— Trecho —
◆ ◆ ◆

Para elas, oficializar a união foi uma mudança considerável porque a partir dela as noivas passaram a ter o direito de obter uma certidão de casamento, depender uma da outra e ter a garantia de direitos como: plano de saúde, aquisição de bens.
“O sentimento foi de coragem, determinação, vitória e amor. Não foi, não é e não será fácil, porém, nos sentimos lisonjeadas por ter aberto esse caminho para outros casais que também sonhavam em desfrutar desse direito”, compartilham a sargento da Polícia Militar, Silvana Gomes de Rezende Lacerda e a correspondente bancária Veronice Lopes da Silva Lacerda.

◆ ◆ ◆

— Conjunto de dados —
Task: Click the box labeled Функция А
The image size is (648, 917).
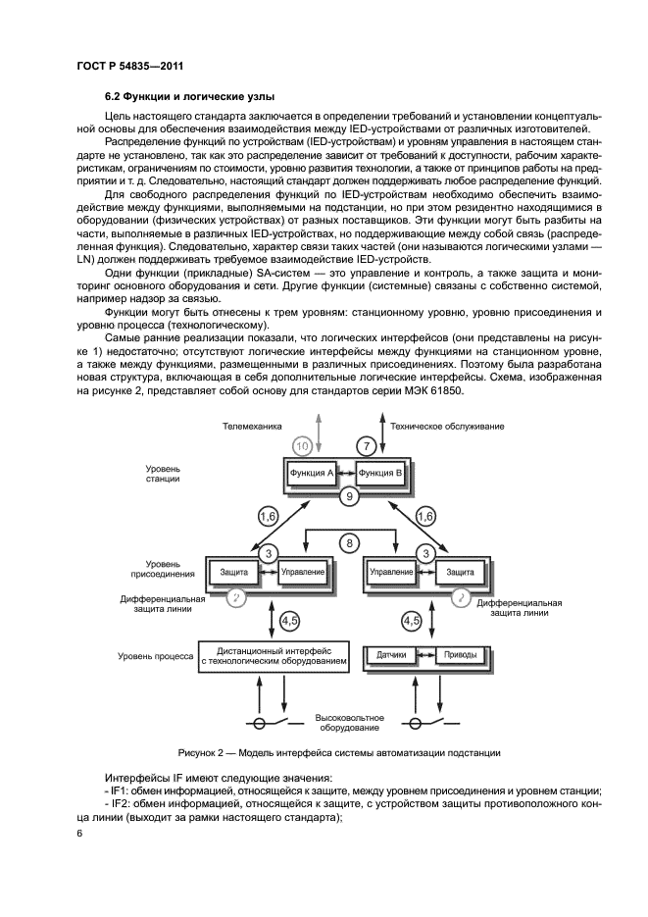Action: (x=308, y=473)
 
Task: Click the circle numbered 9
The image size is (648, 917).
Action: (x=345, y=498)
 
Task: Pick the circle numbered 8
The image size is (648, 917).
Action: (x=346, y=541)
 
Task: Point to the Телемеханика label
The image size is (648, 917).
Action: (x=251, y=427)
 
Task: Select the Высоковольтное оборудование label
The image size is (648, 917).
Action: (x=349, y=723)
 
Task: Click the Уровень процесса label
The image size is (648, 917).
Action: (x=153, y=655)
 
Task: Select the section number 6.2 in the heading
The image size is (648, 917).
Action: (x=114, y=96)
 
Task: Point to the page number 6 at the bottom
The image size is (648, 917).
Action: (x=79, y=834)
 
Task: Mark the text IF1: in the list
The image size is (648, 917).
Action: (x=124, y=790)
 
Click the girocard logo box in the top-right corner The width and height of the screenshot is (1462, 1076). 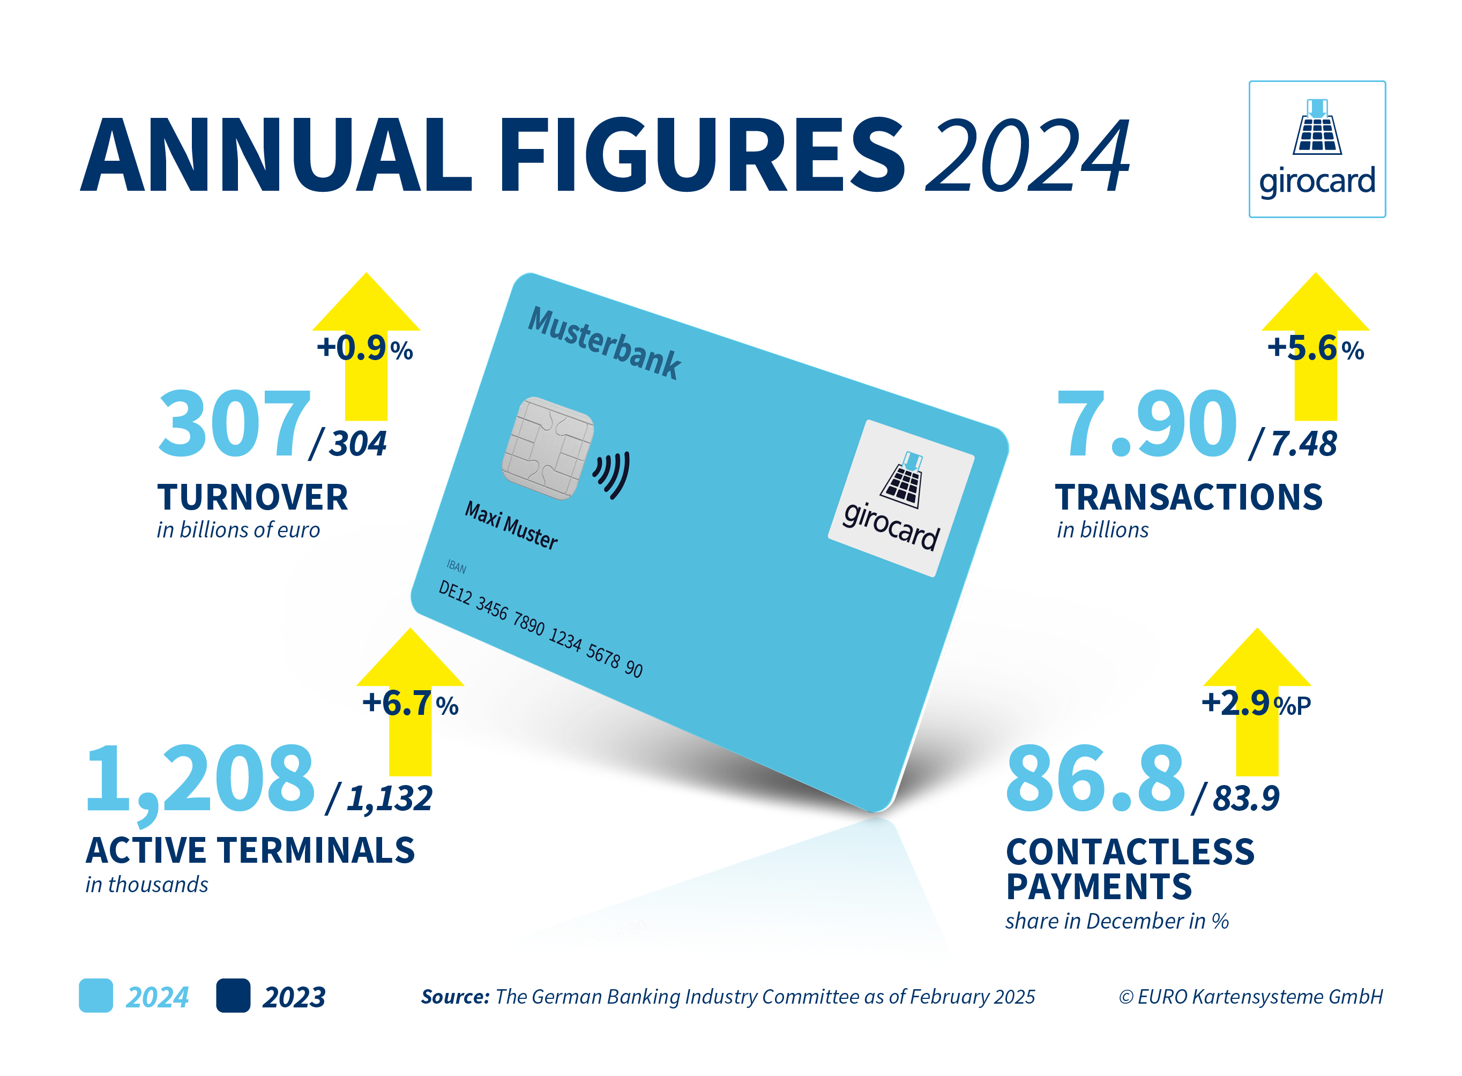click(x=1316, y=149)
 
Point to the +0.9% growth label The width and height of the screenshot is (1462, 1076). click(x=364, y=348)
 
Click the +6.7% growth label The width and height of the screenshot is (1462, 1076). click(x=411, y=704)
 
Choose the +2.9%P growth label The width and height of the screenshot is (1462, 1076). click(x=1256, y=704)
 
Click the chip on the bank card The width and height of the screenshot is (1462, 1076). click(x=548, y=448)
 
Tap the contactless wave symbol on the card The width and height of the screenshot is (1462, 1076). click(x=612, y=474)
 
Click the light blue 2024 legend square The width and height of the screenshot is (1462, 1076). click(x=96, y=995)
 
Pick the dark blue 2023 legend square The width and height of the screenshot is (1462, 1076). click(x=233, y=995)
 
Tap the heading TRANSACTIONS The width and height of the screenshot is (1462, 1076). click(x=1189, y=498)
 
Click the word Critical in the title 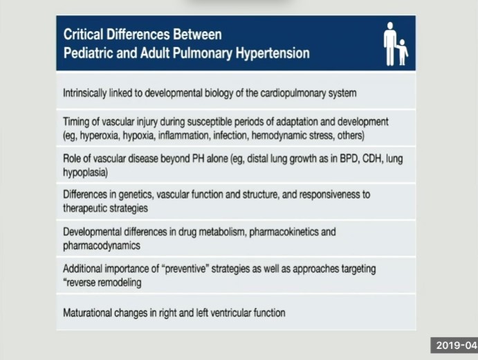click(83, 34)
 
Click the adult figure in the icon click(390, 43)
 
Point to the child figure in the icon click(403, 52)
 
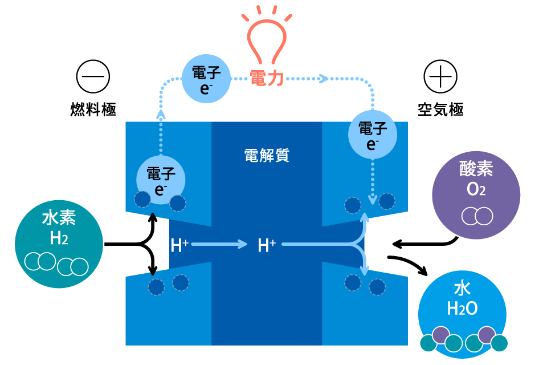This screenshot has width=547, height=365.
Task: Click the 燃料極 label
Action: tap(93, 110)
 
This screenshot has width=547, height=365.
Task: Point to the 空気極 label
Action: tap(440, 110)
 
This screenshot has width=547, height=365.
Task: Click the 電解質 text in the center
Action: tap(267, 155)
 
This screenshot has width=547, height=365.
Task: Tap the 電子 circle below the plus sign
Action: tap(373, 135)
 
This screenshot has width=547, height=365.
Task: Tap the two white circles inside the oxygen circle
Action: tap(476, 216)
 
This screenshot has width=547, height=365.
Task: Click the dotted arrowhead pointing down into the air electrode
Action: tap(373, 200)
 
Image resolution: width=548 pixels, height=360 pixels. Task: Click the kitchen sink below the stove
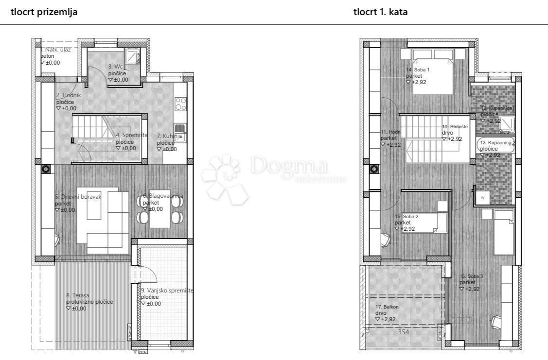pyautogui.click(x=179, y=130)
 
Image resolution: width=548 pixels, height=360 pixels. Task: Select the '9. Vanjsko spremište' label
pyautogui.click(x=167, y=291)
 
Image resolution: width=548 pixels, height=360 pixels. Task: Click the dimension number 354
pyautogui.click(x=403, y=332)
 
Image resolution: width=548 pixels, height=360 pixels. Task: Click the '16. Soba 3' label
pyautogui.click(x=471, y=276)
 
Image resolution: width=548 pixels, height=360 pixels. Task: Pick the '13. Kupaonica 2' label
pyautogui.click(x=497, y=143)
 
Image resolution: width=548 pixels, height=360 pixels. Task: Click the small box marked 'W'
pyautogui.click(x=483, y=198)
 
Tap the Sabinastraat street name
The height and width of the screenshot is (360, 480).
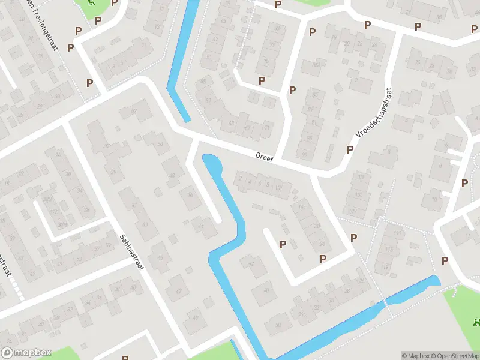(131, 252)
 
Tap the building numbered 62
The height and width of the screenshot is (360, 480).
(251, 264)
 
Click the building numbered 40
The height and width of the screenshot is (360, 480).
(264, 292)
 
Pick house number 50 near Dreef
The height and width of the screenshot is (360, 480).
(160, 143)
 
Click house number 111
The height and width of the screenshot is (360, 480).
(397, 233)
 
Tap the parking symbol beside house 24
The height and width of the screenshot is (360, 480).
(323, 259)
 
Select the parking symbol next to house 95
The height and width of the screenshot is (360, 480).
(350, 149)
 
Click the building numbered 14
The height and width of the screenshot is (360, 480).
(301, 208)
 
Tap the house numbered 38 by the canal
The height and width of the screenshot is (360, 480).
(278, 325)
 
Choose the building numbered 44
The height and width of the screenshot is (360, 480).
(201, 226)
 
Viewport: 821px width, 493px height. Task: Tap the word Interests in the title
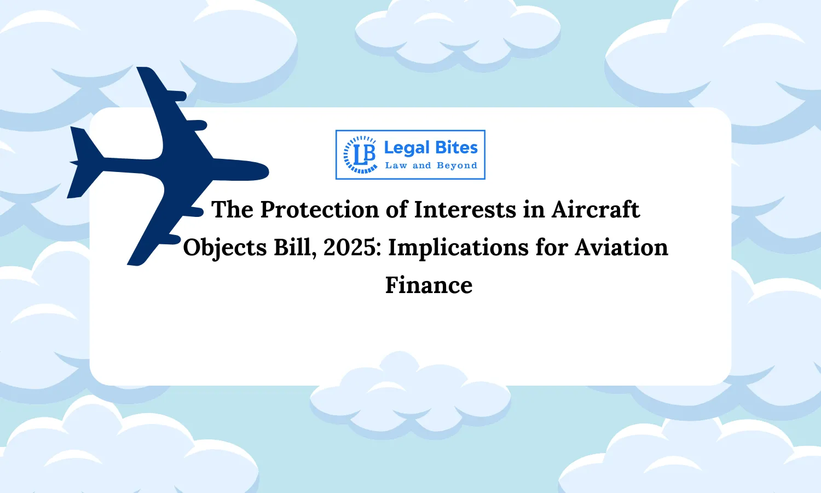[465, 210]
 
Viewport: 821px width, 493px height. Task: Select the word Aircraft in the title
[595, 210]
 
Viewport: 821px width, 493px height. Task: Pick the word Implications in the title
[458, 248]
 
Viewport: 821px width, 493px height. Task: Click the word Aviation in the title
[621, 248]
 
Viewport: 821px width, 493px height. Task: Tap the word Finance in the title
[429, 285]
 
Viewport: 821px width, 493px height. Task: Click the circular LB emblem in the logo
[360, 154]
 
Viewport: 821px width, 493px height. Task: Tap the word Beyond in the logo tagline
[457, 166]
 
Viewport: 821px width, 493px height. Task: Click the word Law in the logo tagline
[396, 165]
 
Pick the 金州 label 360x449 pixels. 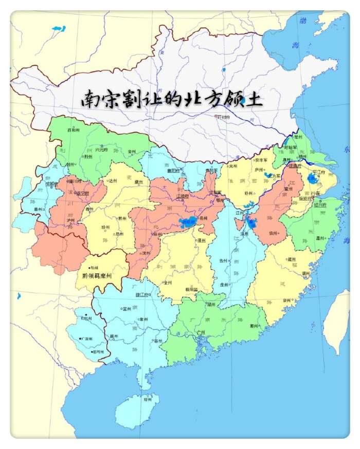tap(131, 152)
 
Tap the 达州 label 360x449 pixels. tap(112, 181)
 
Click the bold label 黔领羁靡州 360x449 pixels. tap(100, 275)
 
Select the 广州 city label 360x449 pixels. tap(201, 333)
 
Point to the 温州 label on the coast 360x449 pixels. tap(320, 238)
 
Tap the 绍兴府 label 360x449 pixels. tap(322, 204)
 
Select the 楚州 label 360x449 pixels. tap(299, 137)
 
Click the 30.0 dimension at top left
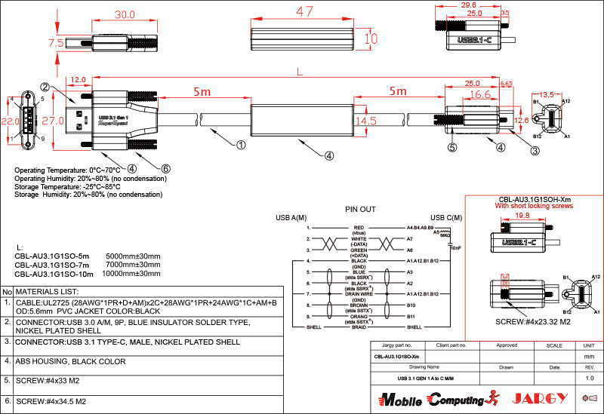coord(124,14)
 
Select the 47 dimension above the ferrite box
coord(304,12)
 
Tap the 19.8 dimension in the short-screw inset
coord(522,216)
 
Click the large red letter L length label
coord(300,72)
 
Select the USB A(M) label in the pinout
coord(290,218)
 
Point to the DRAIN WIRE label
coord(359,293)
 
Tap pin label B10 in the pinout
coord(411,305)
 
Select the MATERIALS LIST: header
coord(48,291)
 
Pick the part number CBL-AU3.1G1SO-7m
coord(51,265)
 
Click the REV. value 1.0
coord(589,378)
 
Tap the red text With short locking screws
coord(535,205)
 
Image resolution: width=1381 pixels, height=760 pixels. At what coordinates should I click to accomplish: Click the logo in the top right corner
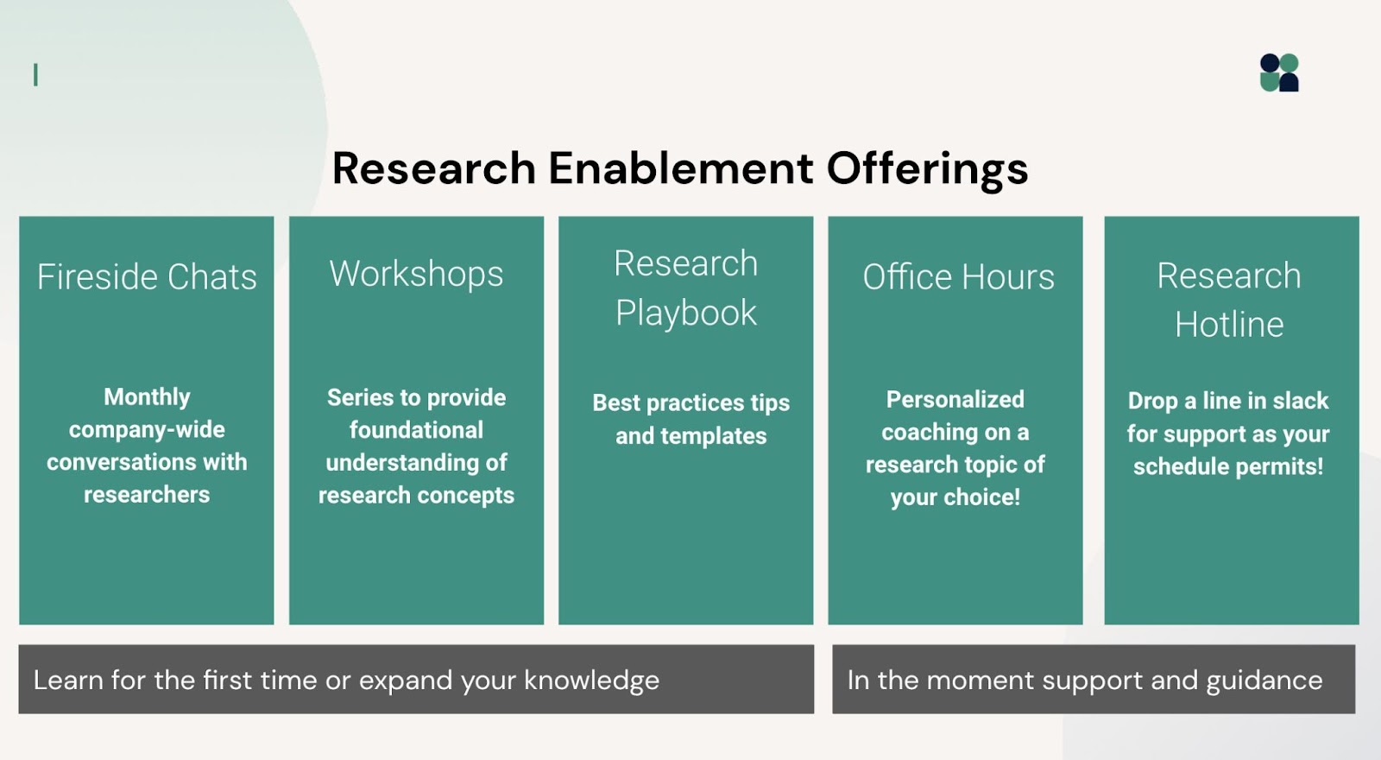(1279, 73)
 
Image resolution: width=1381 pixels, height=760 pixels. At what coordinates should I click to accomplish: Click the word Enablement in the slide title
(680, 168)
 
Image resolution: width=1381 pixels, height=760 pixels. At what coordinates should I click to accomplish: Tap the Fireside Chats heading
(147, 277)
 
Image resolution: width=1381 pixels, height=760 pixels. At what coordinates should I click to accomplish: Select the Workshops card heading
(416, 274)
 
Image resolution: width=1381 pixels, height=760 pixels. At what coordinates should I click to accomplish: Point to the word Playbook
(686, 313)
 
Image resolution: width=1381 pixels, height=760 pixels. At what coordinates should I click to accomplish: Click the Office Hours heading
(958, 277)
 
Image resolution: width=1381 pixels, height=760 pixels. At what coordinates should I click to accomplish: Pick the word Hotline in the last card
(1229, 325)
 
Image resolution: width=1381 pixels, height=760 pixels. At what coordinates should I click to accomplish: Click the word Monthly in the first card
(147, 396)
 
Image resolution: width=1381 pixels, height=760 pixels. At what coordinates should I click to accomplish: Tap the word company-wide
(147, 429)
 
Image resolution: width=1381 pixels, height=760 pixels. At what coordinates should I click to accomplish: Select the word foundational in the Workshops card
(416, 430)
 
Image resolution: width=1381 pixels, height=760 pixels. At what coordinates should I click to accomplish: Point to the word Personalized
(955, 399)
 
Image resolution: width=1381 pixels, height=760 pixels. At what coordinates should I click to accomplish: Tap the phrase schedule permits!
(1227, 467)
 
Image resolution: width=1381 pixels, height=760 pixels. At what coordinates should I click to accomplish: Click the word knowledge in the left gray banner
(591, 681)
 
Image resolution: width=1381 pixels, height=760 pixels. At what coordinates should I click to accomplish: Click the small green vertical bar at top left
(35, 75)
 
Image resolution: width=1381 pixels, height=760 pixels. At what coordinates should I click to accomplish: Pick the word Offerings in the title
(927, 168)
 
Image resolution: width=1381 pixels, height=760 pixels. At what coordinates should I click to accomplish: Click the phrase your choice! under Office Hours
(955, 497)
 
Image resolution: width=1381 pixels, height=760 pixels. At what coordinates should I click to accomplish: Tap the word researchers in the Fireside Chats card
(147, 495)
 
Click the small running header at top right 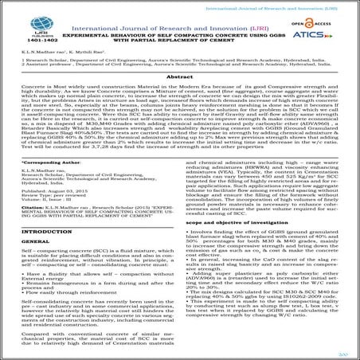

◆ ◆ ◆

— Tarefa —
Reproduza, palavra por palavra, o trecho inteiro sobre a oficialização da união das noivas.

— Resposta —
Para elas, oficializar a união foi uma mudança considerável porque a partir dela as noivas passaram a ter o direito de obter uma certidão de casamento, depender uma da outra e ter a garantia de direitos como: plano de saúde, aquisição de bens.
“O sentimento foi de coragem, determinação, vitória e amor. Não foi, não é e não será fácil, porém, nos sentimos lisonjeadas por ter aberto esse caminho para outros casais que também sonhavam em desfrutar desse direito”, compartilham a sargento da Polícia Militar, Silvana Gomes de Rezende Lacerda e a correspondente bancária Veronice Lopes da Silva Lacerda.